Thirty thousand feet high in the air, sitting on his bed, looking at the bright reflection of the sun on the silk of his initialized linens, AP, the Senator for Life reveled for a minute in his victory . . . for he had actually gotten away and was now traveling through the sky on a specially designed 727 from Cobre's Air Force; fast and furious on his way back home. In the crisp dry air of the cabin his skin had instantly felt tighter, like it did up in the mountains. The feeling of his skin allowing him finally to believe that summer, eucalyptus trees and his supporters were waiting.

He was returning against the maneuvers of his enemies, against his own failing body and above all against the overwhelming fog that like a white mist had begun to blur in his mind the boundaries between moments.

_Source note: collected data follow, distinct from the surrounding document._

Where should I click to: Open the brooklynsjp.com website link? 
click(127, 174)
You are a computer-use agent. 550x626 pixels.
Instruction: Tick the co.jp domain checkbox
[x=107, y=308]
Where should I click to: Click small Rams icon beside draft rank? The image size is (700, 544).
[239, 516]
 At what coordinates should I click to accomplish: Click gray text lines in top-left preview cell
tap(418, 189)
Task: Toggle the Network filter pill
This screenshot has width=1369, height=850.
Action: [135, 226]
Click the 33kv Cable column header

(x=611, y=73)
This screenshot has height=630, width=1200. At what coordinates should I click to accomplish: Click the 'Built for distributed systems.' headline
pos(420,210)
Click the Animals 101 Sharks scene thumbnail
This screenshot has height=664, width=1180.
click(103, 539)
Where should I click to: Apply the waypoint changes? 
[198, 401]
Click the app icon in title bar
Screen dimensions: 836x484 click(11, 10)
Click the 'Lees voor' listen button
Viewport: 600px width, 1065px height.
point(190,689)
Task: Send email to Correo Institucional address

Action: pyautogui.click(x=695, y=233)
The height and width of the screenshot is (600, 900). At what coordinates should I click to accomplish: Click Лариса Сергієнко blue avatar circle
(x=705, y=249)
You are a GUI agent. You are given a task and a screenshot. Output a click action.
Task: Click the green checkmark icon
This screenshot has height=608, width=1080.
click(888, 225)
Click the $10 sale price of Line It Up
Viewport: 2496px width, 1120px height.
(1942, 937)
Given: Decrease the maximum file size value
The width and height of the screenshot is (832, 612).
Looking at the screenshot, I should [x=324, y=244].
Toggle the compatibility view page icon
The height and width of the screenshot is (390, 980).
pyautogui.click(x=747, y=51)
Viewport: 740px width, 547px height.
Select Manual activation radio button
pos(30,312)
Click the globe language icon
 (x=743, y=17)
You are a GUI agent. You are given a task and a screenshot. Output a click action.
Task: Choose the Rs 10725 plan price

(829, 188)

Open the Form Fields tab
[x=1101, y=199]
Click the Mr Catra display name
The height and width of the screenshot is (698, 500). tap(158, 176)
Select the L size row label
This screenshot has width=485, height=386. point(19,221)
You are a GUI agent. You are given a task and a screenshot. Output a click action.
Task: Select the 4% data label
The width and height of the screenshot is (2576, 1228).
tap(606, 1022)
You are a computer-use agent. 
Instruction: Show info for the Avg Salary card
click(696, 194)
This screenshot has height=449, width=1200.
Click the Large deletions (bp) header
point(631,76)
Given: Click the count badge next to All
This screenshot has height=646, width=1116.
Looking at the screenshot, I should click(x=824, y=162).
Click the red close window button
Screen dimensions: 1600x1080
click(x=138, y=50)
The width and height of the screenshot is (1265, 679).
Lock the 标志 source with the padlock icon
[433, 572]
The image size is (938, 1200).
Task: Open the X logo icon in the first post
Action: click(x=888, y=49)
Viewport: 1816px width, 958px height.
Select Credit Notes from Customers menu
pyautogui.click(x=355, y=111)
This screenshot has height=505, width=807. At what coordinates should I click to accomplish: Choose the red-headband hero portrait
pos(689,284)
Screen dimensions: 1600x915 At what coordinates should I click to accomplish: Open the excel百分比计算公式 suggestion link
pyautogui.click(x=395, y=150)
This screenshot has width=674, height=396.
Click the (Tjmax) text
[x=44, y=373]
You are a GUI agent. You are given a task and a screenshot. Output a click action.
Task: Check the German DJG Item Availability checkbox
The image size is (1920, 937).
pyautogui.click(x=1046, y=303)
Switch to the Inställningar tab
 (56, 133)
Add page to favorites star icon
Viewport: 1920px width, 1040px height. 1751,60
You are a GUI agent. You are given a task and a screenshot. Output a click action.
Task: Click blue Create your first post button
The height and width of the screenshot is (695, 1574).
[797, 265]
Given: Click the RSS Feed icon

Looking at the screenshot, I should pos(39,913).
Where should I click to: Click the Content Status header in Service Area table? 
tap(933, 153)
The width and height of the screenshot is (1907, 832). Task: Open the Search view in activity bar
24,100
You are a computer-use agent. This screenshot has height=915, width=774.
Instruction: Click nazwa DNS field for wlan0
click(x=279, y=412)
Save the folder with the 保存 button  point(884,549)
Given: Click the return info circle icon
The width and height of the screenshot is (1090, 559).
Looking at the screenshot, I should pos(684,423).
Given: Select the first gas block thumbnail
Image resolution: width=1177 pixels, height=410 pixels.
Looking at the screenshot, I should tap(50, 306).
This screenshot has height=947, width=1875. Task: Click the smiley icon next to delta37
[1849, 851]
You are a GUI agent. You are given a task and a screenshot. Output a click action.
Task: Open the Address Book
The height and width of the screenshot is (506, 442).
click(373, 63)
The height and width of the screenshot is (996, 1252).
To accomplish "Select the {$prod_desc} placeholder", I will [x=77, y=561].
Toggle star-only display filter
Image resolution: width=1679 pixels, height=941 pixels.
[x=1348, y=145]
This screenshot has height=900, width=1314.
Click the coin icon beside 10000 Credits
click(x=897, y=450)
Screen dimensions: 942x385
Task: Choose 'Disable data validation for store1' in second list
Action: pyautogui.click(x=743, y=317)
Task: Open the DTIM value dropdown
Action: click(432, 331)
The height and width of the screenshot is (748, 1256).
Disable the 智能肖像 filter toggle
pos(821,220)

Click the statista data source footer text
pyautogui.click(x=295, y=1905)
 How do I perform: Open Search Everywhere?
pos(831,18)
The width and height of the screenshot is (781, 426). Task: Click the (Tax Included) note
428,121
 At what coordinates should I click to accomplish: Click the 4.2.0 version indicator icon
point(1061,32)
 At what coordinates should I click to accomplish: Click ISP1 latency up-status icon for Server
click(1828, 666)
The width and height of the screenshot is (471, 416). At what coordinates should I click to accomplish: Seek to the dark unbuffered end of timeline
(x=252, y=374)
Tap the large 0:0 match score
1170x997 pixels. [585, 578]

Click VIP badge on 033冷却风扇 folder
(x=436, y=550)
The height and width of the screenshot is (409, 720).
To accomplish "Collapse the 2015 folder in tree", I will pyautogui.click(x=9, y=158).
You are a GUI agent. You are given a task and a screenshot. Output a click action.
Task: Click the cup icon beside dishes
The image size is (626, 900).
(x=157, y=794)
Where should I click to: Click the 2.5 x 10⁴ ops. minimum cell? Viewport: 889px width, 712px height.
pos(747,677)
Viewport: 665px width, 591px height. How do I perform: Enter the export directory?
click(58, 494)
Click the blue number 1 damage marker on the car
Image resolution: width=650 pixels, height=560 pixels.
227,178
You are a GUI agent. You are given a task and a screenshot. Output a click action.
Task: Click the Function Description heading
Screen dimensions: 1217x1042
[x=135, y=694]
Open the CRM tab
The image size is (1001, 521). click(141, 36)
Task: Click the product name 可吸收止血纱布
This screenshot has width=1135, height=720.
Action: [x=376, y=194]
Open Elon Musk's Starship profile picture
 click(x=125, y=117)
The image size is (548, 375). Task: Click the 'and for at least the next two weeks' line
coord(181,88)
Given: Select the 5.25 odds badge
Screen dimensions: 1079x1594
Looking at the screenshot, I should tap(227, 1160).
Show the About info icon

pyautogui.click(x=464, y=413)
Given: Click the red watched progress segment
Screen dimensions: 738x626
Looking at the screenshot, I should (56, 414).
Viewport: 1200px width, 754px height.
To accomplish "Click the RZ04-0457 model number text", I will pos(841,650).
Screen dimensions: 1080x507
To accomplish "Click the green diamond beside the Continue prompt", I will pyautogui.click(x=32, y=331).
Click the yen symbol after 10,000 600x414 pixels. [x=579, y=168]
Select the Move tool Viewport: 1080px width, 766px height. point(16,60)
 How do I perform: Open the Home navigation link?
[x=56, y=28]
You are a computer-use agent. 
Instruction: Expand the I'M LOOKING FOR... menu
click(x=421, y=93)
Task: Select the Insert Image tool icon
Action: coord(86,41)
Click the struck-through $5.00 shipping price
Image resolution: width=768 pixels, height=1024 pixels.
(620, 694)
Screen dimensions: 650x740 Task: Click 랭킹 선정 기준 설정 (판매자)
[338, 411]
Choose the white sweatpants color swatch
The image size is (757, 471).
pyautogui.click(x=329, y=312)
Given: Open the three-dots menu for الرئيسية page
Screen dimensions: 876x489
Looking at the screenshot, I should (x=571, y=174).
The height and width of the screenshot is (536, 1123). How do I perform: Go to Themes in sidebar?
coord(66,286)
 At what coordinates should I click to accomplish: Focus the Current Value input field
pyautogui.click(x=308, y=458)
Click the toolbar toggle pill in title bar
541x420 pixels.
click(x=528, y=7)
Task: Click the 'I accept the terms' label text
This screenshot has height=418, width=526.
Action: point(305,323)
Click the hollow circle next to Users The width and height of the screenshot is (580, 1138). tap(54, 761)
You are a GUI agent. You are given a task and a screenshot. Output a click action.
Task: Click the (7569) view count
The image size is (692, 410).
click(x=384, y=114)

That was his fear . . . dying in England in captivity in the disgrace of an upper-middle class suburb . . . that was comparatively comical! However, to be brought back mindless, a drooling vegetable for his enemies to laugh at . . . or even worse to feel sorry for him, that was what really haunted him.

Through the wall and the turbines' noise he could hear a muffled celebration. The young captain of the plane had come to greet him and had welcomed him back to Anational territory, mi General, the way his men still addressed him. He looked like the type of soldier that was so helpful during and after the coup. Always sharp, virtuous and with an unwavering determination to obey at all costs. The sort of ideal soldier portrayed in his favorite German posters of the early forties. Maybe his friends at Colonia Dignidad would be there to receive him. Although the news of child abductions and molestation had sent Colonia Dignidad's leaders on the run, his friend Arnold Huffer had gone into hiding and had ruined a community that was a beacon of the German Fascist ideal.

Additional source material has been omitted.